David Sabatini, a professor of biology at MIT and member of the Whitehead Institute, is the paper's senior author. Matthew Vander Heiden, the Eisen and Chang Career Development Associate Professor of Biology and a member of the Koch Institute, also contributed to the research, along with members of his lab.

GLDC caught the researchers' attention as they investigated diseases known as "inborn errors of metabolism," which occur when cells are missing certain metabolic enzymes. Many of these disorders specifically affect brain development; the most common of these is phenylketonuria, marked by an inability to break down the amino acid phenylalanine. Such patients must avoid eating phenylalanine to prevent problems such as intellectual disability and seizures.

Loss of GLDC produces a disorder called nonketotic hyperglycinemia, which causes glycine to build up in the brain and can lead to severe mental retardation.
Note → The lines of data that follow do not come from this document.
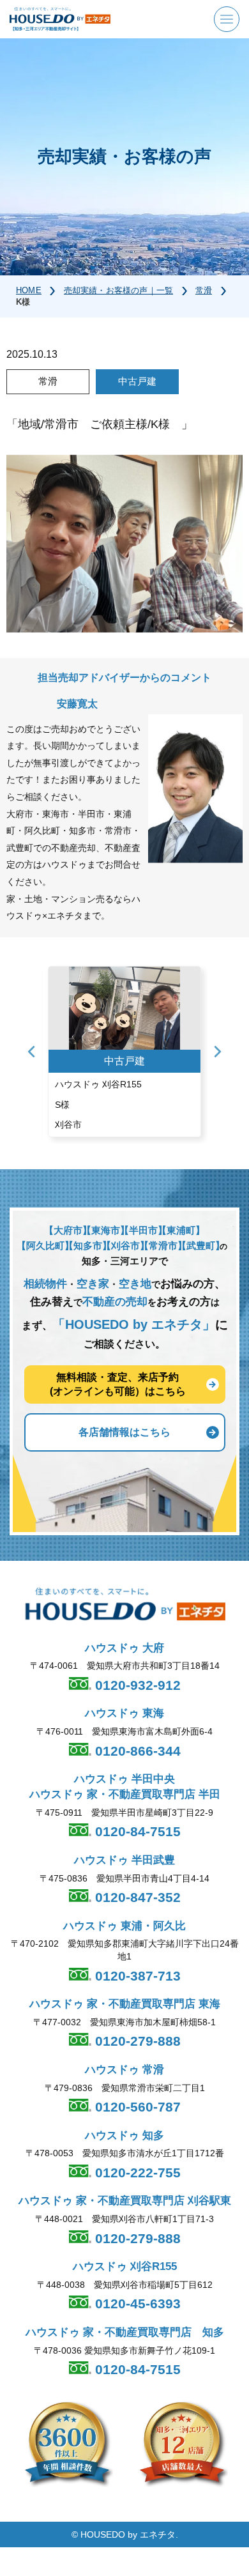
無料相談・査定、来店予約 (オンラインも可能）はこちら (118, 1384)
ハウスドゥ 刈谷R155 (125, 2266)
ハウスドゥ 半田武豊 (124, 1860)
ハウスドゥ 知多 (124, 2135)
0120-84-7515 (136, 1831)
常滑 (203, 290)
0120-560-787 (136, 2106)
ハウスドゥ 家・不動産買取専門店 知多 (125, 2332)
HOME (29, 290)
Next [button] (217, 1051)
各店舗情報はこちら (124, 1432)
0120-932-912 (136, 1685)
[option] (124, 1051)
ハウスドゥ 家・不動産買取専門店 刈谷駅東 (125, 2201)
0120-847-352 (136, 1897)
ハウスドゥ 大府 (124, 1648)
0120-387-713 (136, 1975)
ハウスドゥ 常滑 (124, 2070)
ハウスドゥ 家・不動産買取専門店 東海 (124, 2004)
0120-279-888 (136, 2041)
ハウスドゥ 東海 (124, 1713)
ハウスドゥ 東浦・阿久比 (124, 1926)
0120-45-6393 (136, 2303)
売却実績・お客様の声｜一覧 (118, 290)
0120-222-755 (136, 2172)
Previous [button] (31, 1051)
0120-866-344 (136, 1751)
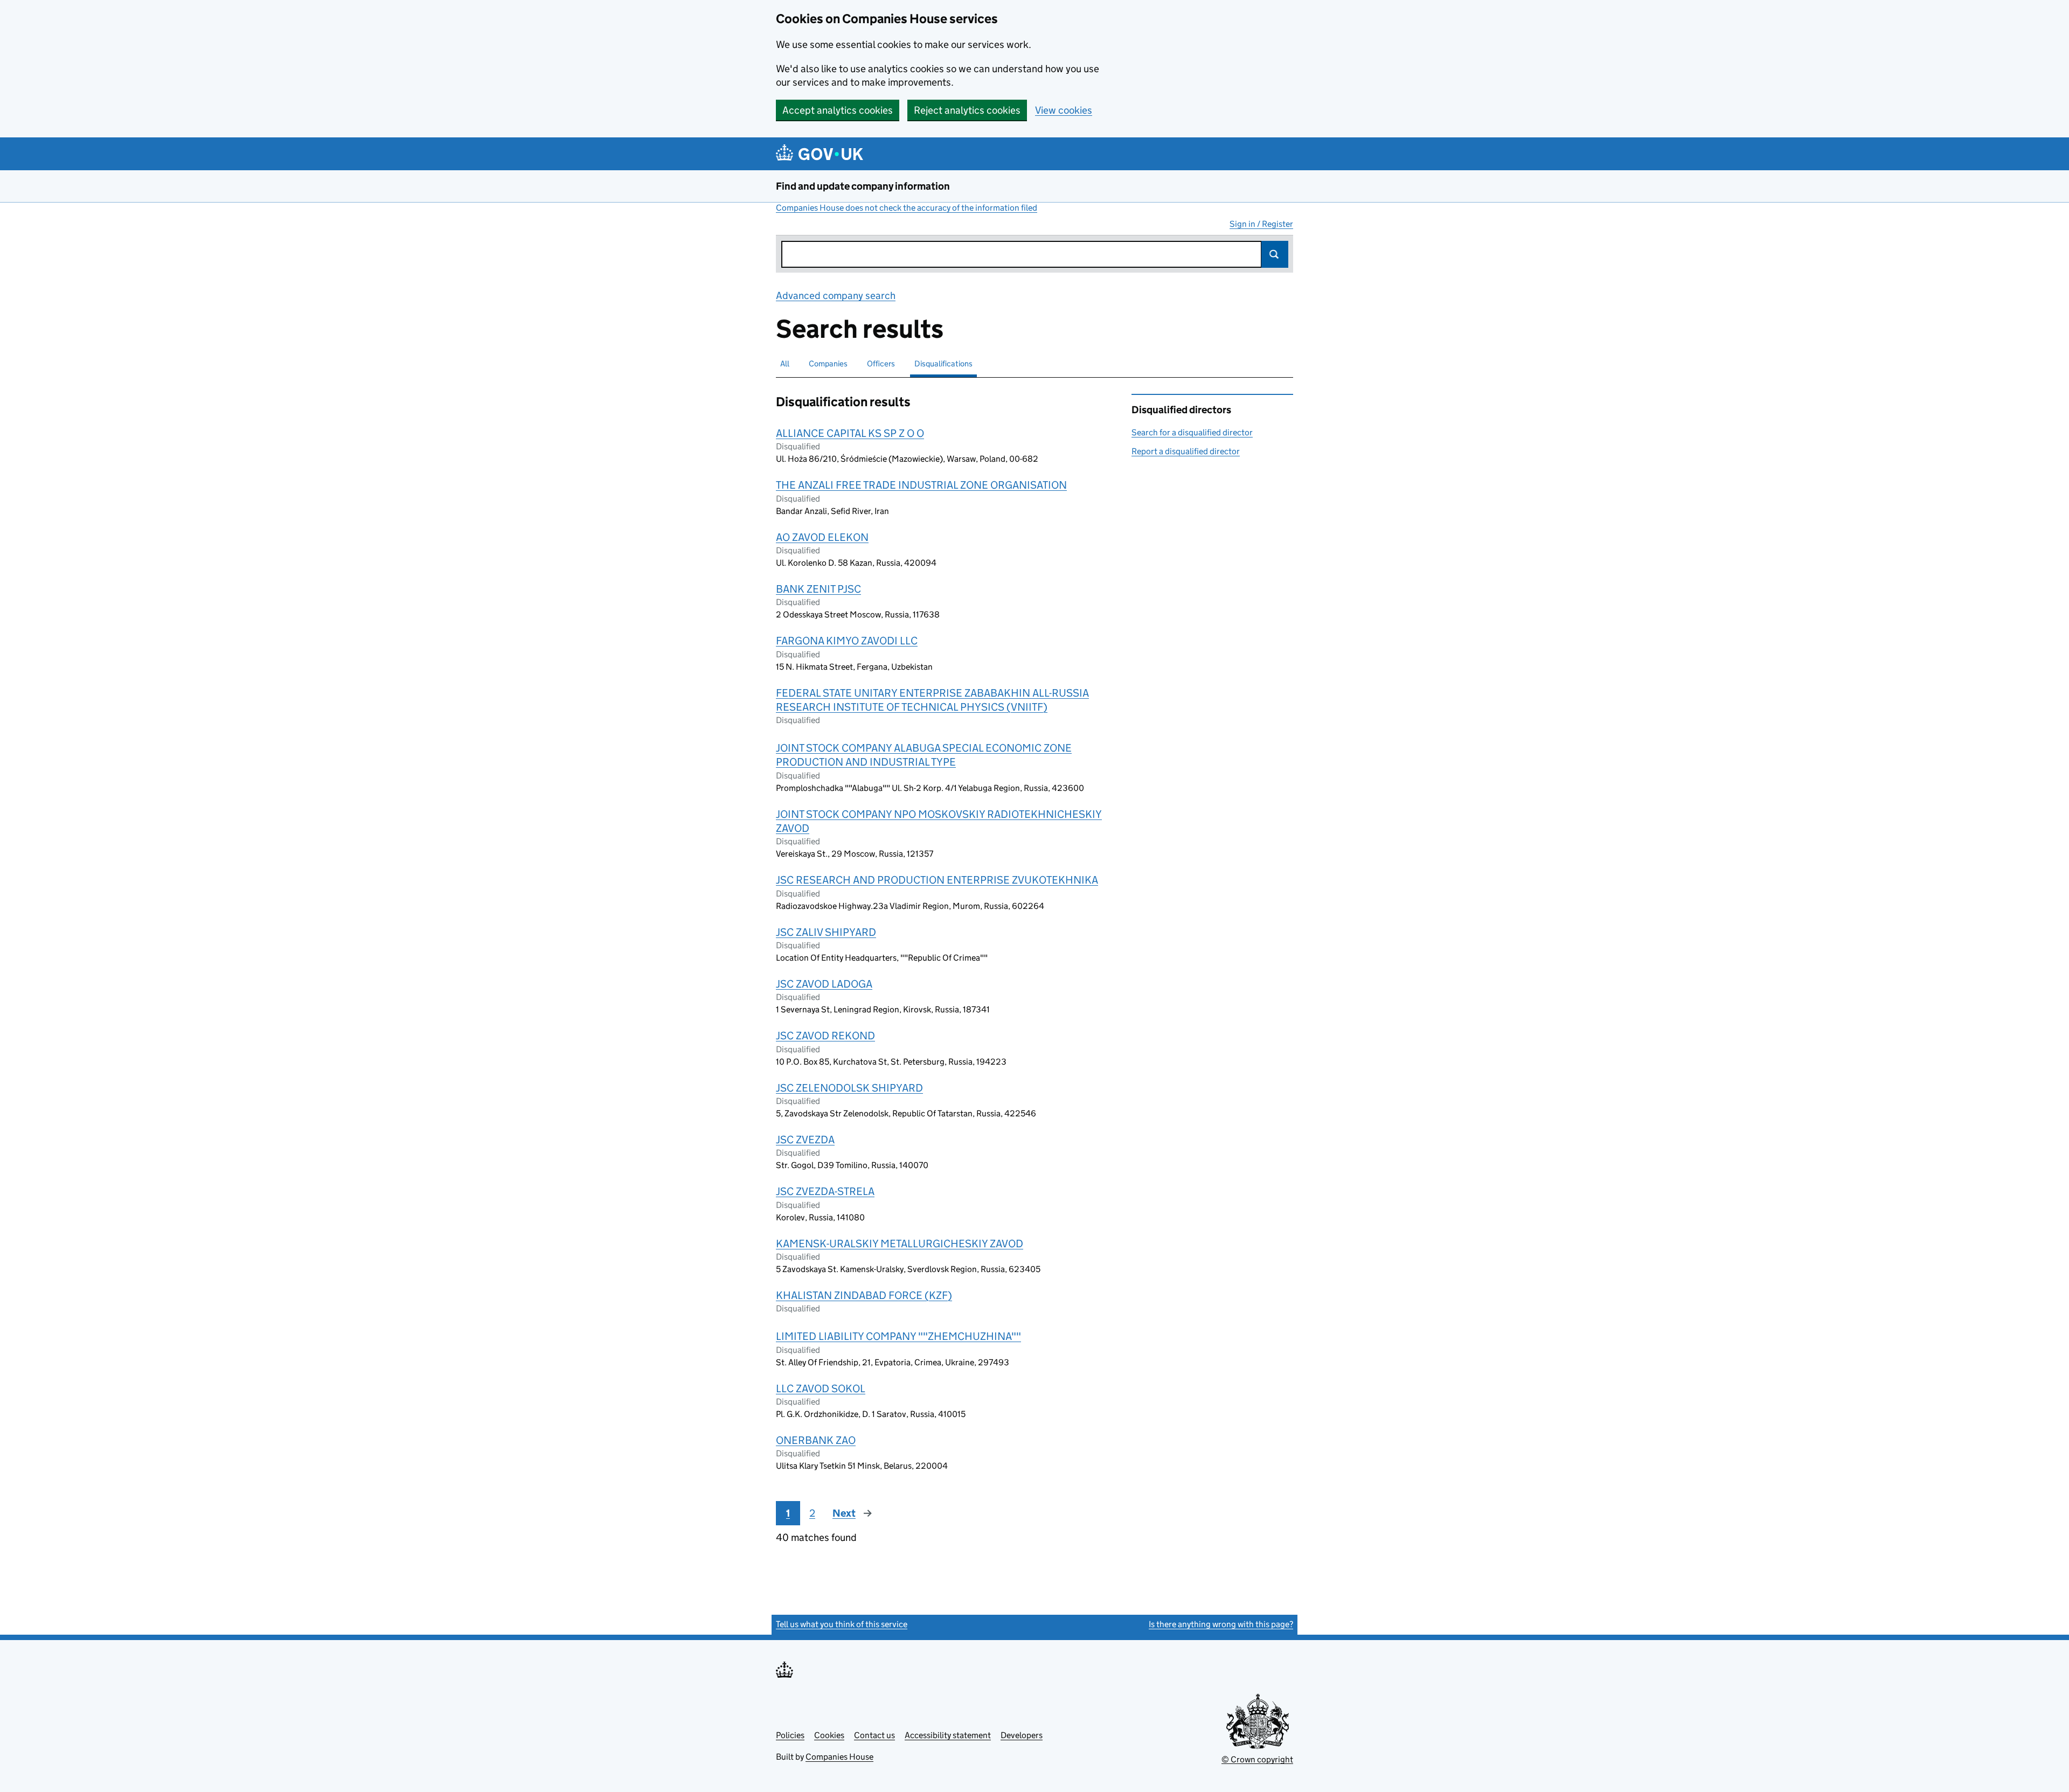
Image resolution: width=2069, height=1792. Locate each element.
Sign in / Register (1261, 224)
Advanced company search (835, 295)
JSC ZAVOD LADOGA (824, 983)
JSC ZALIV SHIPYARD (826, 932)
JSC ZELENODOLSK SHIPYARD (849, 1087)
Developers (1022, 1735)
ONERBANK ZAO (816, 1440)
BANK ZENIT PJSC (818, 588)
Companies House (839, 1757)
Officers (881, 363)
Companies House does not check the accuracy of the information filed (906, 208)
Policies (790, 1735)
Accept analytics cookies (837, 110)
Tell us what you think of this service (841, 1624)
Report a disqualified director (1185, 451)
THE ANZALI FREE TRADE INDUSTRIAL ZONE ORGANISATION (921, 484)
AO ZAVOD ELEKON (822, 537)
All (784, 363)
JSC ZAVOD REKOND (825, 1035)
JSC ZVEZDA (805, 1139)
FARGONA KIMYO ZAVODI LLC (847, 640)
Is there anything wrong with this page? (1221, 1624)
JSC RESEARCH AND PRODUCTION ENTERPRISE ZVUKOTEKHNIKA (937, 879)
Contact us (874, 1735)
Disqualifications (943, 363)
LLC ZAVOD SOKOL (820, 1388)
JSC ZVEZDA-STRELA (825, 1191)
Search (1274, 254)
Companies (828, 363)
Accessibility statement (948, 1735)
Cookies (829, 1735)
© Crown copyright (1257, 1759)
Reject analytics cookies (967, 110)
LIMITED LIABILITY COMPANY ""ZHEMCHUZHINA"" (898, 1336)
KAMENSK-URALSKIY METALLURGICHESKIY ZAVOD (899, 1243)
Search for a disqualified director (1192, 432)
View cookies (1063, 110)
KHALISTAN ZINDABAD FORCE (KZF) (864, 1295)
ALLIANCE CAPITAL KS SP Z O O (850, 433)
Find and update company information (863, 186)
GLDC is also often overactive in certain cells of glioblastoma, the most common and most aggressive type of brain tumor found in humans.

The researchers found that GLDC, which breaks down the amino acid glycine, is overexpressed only in glioblastoma cells that also have high levels of a gene called SHMT2, which converts the amino acid serine into glycine. Those cells are so dependent on GLDC that when they lose it, they die.

Further investigation revealed that SHMT2 is expressed most highly in cancer cells that live in so-called ischemic regions -- areas that are very low in oxygen and nutrients. These regions are often found at the center of tumors, which are inaccessible to blood vessels. It turns out that in this low-oxygen environment, SHMT2 gives cells a survival edge because it can indirectly influence the activity of an enzyme called PKM2, which is part of the cell's machinery for breaking down glucose.

Regulation of PKM2 can impact whether cells can generate the material to build new cancer cells, but the same regulation also affects the consumption of oxygen -- a scarce resource in ischemic regions.

"Cells that have high SHMT2 activity have low PKM2 activity, and consequently low oxygen-consumption rates, which makes them better suited to survive in the ischemic tumor microenvironment," Kim says.

However, this highly active SHMT2 also produces a glut of glycine, which the cell must break down using GLDC. Without GLDC, glycine enters a different metabolic pathway that generates toxic products that accumulate and kill the cell.

The finding also raises the possibility that these GLDC-dependent cells could be killed with drugs that block GLDC activity, according to the researchers, who are now seeking potential drug compounds that could do just that.